Search the material for the word "agent" and copy each line that holds it.

- Source data:
=== Begin Enclosure ===

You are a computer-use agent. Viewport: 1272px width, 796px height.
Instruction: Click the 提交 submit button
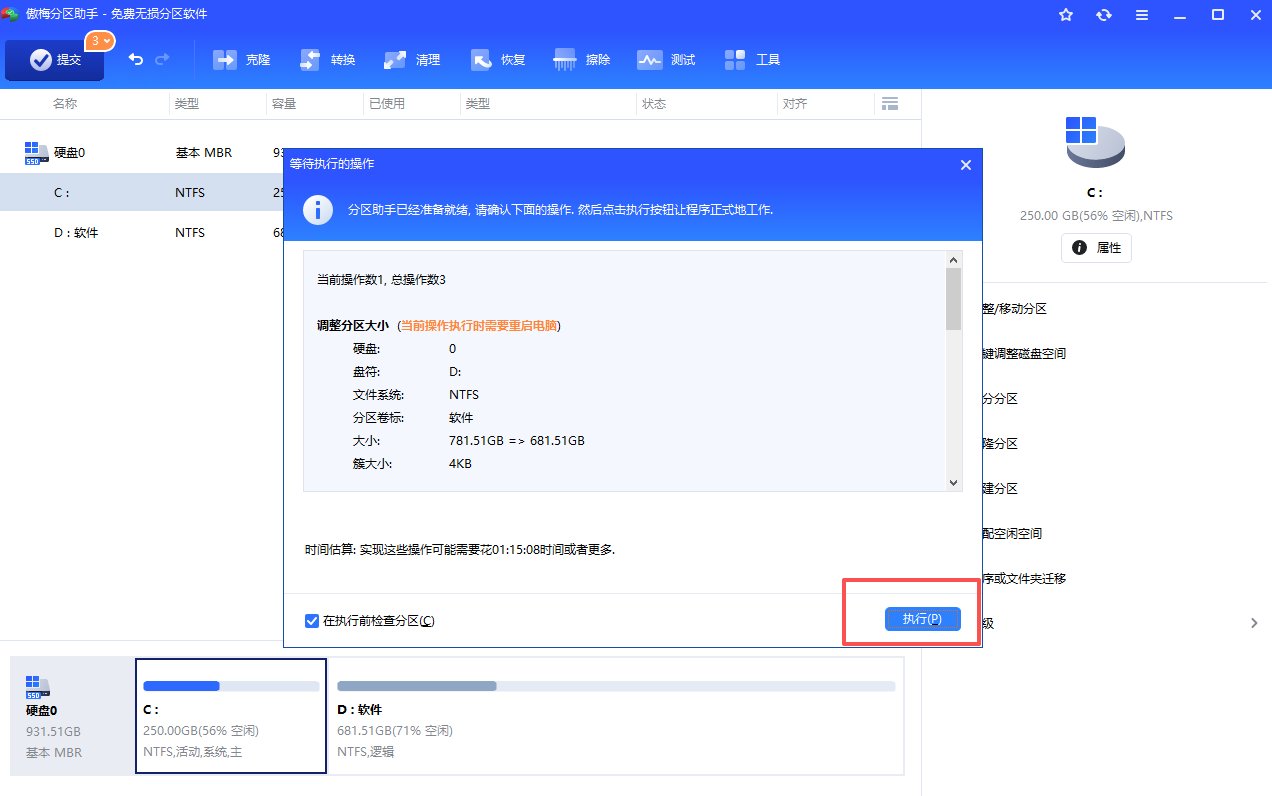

=== End Enclosure ===
=== Begin Enclosure ===

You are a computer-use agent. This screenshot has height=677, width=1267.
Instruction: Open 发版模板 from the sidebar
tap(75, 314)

=== End Enclosure ===
=== Begin Enclosure ===

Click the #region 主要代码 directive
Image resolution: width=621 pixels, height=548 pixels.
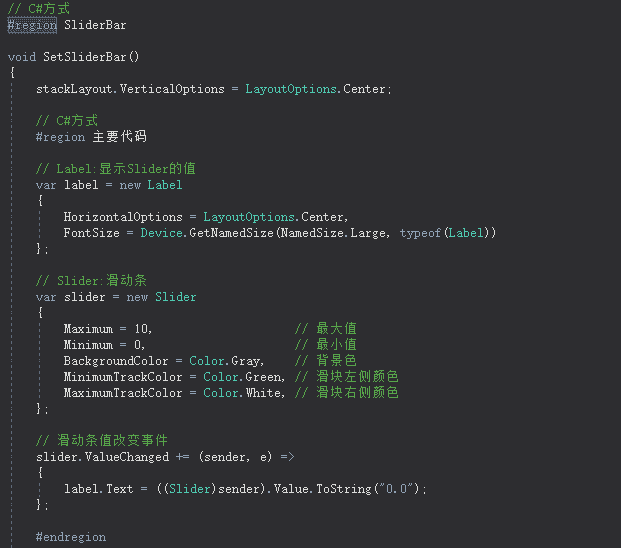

=== End Enclosure ===

- Solution to this task:
You are a computer-use agent. Viewport: 1272px width, 796px height.
You are a computer-use agent. This screenshot has height=677, width=1267.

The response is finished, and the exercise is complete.